Monday, February 2, 2015

My Monday Agenda

It's been about 10+ years since I've had a day like this planned. 
Best Ground Hogs Day EVER!!! 

Sunday is always a good day


Church always makes me happy. I usually cry through all of sacrament but I promise it's a happy thing for me. 
I'm having this baby in 5 days. I think I'm starting to freak people out with my hugeness. Being a 6'1" lady kinda makes  people uneasy but adding this big old belly and double chin is just a lot for people to take in. 
But anyway... I felt much much better today after a good nights sleep. My hips are still sore but all in all I'm doing good. 

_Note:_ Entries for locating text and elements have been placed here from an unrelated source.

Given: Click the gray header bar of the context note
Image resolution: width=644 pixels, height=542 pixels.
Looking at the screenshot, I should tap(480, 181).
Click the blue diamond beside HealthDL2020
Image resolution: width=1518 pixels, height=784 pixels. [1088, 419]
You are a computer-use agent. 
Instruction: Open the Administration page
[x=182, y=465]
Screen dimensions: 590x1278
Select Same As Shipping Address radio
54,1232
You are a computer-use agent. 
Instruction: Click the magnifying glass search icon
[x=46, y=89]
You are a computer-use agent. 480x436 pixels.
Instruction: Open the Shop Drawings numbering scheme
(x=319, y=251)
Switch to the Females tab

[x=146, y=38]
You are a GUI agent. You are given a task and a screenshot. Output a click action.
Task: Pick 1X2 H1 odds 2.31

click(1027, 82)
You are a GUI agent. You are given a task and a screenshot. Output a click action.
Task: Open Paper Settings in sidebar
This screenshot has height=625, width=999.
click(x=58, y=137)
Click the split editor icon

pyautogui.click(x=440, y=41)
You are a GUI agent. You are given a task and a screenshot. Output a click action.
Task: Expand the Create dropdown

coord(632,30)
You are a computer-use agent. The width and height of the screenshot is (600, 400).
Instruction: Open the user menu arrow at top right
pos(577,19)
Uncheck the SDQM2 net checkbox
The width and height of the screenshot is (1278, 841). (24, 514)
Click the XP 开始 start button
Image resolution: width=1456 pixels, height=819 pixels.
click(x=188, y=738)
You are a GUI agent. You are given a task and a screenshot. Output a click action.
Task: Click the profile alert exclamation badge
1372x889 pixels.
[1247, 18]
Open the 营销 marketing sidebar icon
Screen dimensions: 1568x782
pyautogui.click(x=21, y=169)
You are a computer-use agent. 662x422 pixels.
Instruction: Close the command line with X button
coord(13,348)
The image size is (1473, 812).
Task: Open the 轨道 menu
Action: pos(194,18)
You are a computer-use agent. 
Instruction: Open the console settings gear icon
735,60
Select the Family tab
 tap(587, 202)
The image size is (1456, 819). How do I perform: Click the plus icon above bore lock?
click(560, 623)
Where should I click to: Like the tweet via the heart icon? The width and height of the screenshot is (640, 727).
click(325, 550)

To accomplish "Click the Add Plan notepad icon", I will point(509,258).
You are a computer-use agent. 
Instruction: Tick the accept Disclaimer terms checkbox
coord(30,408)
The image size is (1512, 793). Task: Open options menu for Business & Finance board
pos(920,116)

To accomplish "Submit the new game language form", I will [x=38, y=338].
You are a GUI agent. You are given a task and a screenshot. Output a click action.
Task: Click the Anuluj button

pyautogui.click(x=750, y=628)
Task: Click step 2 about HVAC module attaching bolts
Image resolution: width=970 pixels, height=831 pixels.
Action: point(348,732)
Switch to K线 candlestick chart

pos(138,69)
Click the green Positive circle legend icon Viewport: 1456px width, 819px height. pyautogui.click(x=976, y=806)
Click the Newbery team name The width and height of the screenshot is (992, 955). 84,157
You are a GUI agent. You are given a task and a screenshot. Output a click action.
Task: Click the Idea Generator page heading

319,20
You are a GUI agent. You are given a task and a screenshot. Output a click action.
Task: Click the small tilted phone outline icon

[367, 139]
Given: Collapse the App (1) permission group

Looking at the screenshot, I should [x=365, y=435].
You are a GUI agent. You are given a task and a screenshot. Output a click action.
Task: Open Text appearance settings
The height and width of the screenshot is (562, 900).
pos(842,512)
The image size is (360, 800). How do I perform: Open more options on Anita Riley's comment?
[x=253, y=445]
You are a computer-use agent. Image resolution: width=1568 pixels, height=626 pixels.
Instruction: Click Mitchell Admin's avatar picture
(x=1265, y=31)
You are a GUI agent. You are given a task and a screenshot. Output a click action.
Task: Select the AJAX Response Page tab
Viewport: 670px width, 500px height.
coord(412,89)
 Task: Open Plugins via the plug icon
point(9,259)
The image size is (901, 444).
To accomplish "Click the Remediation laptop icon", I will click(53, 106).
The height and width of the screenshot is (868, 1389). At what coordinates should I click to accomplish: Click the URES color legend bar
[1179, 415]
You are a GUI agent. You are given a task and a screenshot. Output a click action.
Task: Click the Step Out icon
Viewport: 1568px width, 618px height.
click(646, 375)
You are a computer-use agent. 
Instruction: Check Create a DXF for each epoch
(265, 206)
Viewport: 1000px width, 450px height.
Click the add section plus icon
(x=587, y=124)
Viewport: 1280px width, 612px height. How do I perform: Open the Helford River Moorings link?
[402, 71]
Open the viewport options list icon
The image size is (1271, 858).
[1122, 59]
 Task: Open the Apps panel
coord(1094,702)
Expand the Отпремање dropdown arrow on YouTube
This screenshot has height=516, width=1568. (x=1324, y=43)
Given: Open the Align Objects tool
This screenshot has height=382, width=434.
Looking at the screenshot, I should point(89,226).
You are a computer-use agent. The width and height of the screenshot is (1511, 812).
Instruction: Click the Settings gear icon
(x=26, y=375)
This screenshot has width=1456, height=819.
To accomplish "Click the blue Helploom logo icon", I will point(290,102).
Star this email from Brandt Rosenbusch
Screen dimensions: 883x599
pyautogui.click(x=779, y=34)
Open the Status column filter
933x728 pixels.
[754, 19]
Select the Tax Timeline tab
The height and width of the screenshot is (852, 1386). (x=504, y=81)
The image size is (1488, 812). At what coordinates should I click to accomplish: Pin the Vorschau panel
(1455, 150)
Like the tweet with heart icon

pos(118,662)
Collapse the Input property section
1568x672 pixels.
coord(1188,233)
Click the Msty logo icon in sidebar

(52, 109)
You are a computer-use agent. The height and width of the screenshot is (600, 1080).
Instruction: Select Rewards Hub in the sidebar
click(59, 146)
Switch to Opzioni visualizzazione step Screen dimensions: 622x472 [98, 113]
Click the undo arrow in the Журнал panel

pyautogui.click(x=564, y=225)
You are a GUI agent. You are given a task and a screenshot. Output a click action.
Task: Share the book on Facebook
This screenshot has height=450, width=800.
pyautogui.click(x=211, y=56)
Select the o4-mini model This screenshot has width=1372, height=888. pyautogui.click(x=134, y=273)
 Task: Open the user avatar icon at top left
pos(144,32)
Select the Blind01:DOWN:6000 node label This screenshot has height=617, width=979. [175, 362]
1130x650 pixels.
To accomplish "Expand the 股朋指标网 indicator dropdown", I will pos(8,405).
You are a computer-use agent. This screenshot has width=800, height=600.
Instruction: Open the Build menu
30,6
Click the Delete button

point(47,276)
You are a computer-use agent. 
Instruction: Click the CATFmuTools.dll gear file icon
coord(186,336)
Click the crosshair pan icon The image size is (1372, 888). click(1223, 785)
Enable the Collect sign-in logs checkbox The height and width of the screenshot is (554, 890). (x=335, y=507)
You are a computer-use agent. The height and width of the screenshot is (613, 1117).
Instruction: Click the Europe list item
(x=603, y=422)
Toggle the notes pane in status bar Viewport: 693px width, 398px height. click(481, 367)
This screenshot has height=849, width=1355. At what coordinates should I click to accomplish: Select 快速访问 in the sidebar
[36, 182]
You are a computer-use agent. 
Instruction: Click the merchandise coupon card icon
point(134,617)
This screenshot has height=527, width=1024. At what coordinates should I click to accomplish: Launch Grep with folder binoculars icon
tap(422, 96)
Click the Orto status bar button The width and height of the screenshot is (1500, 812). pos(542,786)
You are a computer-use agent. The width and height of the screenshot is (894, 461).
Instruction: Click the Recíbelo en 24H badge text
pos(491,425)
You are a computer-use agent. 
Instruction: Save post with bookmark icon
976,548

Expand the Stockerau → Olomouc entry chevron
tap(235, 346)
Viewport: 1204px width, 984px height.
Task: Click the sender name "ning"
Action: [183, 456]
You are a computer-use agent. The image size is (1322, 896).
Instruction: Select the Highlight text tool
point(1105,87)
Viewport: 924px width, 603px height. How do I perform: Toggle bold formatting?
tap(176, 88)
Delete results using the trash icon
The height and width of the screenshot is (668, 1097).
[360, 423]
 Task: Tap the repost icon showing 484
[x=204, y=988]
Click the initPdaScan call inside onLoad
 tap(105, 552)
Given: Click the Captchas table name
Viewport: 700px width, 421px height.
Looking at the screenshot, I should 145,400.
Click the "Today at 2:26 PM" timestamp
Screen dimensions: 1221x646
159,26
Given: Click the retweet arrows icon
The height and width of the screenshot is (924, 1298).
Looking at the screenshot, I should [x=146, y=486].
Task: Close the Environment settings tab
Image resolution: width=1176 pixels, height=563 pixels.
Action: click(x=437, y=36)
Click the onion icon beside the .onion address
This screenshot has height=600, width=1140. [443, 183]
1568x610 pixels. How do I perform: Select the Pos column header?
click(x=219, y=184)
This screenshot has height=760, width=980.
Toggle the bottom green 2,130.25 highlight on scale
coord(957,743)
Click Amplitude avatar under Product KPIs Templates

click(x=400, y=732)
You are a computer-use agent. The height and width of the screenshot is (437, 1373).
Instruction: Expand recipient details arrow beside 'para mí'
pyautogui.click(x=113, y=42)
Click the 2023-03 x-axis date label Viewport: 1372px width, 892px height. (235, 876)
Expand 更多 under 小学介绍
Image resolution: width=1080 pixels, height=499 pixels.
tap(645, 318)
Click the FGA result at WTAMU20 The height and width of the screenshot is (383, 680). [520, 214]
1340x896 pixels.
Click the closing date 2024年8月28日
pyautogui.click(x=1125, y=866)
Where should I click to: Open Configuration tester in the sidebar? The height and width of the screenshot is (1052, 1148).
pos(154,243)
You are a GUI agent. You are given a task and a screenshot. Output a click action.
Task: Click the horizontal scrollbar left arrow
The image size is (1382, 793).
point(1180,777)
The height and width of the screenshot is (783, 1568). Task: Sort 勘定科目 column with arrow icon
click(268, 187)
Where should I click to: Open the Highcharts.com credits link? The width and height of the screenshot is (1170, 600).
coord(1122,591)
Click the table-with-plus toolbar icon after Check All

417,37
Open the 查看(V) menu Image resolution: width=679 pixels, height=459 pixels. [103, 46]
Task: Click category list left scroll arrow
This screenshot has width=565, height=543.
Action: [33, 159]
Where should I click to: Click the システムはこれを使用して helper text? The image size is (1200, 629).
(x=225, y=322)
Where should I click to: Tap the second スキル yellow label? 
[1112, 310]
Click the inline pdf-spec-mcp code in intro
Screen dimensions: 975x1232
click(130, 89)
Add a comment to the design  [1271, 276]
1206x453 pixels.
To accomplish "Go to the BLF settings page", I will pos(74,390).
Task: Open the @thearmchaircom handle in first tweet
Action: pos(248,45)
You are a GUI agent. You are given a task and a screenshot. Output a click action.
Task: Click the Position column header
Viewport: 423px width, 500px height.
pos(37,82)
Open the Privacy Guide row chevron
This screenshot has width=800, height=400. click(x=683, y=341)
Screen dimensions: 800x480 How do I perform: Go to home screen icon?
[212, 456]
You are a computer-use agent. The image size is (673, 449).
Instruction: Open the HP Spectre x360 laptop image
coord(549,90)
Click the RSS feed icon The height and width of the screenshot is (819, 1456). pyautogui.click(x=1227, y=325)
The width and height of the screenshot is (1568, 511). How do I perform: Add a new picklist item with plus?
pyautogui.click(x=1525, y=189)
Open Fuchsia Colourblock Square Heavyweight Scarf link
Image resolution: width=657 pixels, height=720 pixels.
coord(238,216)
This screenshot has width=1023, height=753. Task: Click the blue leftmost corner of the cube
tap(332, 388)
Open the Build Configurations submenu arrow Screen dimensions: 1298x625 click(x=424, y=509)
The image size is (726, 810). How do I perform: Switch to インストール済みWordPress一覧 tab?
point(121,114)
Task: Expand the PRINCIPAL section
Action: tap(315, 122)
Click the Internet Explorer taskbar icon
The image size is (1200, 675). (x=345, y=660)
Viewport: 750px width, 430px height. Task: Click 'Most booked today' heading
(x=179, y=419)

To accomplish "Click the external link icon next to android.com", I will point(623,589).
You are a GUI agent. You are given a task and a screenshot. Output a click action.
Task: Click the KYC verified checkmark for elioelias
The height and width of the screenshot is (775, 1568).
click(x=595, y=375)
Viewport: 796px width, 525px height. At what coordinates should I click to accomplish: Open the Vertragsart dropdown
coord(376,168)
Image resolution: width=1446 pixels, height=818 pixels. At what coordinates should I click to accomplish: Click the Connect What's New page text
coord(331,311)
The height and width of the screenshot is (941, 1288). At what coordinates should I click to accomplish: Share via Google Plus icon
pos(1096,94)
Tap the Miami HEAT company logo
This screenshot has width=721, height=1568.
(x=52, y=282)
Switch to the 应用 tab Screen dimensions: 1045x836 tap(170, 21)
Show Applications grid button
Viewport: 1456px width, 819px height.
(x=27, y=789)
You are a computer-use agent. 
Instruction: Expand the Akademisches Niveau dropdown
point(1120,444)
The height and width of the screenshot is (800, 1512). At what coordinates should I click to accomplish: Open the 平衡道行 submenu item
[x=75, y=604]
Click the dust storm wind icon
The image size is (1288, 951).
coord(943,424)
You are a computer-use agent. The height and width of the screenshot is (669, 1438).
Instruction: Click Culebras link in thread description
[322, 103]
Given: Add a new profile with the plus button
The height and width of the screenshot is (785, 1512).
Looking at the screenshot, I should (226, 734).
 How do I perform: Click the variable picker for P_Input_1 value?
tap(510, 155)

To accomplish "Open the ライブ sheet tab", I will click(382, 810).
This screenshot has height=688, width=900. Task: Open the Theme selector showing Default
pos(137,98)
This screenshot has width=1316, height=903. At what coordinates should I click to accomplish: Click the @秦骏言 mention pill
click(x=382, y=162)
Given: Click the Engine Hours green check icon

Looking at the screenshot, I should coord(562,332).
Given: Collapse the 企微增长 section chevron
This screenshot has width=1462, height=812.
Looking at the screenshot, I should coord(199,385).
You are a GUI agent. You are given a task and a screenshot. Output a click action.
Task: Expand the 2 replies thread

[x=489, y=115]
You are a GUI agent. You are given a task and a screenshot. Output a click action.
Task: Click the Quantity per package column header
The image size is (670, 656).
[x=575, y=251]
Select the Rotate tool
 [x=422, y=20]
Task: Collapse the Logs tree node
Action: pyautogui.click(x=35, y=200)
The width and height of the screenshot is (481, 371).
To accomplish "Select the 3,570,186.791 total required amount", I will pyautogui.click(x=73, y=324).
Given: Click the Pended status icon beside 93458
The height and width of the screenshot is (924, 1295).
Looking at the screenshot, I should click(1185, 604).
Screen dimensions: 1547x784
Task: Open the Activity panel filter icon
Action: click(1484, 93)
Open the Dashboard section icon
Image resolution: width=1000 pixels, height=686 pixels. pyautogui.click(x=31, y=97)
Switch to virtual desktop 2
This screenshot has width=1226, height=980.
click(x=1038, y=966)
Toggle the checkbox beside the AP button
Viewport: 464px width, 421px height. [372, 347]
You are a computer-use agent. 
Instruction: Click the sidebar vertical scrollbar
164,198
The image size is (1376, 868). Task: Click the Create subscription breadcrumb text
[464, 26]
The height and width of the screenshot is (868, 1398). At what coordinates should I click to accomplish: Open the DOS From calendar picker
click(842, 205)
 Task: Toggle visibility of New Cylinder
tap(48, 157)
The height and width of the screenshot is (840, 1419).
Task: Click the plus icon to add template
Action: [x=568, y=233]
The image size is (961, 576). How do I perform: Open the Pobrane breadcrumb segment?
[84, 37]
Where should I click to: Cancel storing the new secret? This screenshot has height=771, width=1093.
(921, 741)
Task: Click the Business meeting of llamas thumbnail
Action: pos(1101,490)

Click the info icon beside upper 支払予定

I threw together a last minute Super Bowl party with a few friends. They food was amazing and the game was fun.

 



Sunday, February 1, 2015

Black Cloud


Saturday started out great with one of the best baptisms I've ever been to and it was for one of my very favorite boys. 
But after the spiritual morning my day quickly escalated toward lameness. 

I had only slept 2 hours the night before and planned to sleep after the baptism. I came home and puttered around. I ended up in my bed with the boys. They have been fighting about this and that and Nifae had been grounded for a bad attitude the night before. 
I finally got them on track and I drifted off to sleep. 
About 20 min later I heard Nifae screaming FIRE FIRE FIRE!!!

I ran to the kitchen and saw a flaming ball of fire in the microwave. And the microwave was still on. 
Lills had made instant Mac and cheese but forgot to add water. 
It melted the top of the microwave and filled the house with smoke. Melted plastic smelling smoke. :/

I put it out and got everyone calmed down. Dad and I cleaned it up and aired out the house for a few hours, which isn't awesome in January. 
I set out vinegar and lite candles to help with the smell. 
I finally crawed back into bed after those hours. 
The kids came in every few minutes with fights and grips. Oddly Lilia was basaclally unfazed by the fact that she almost burnt the house down.  It's unsettling. 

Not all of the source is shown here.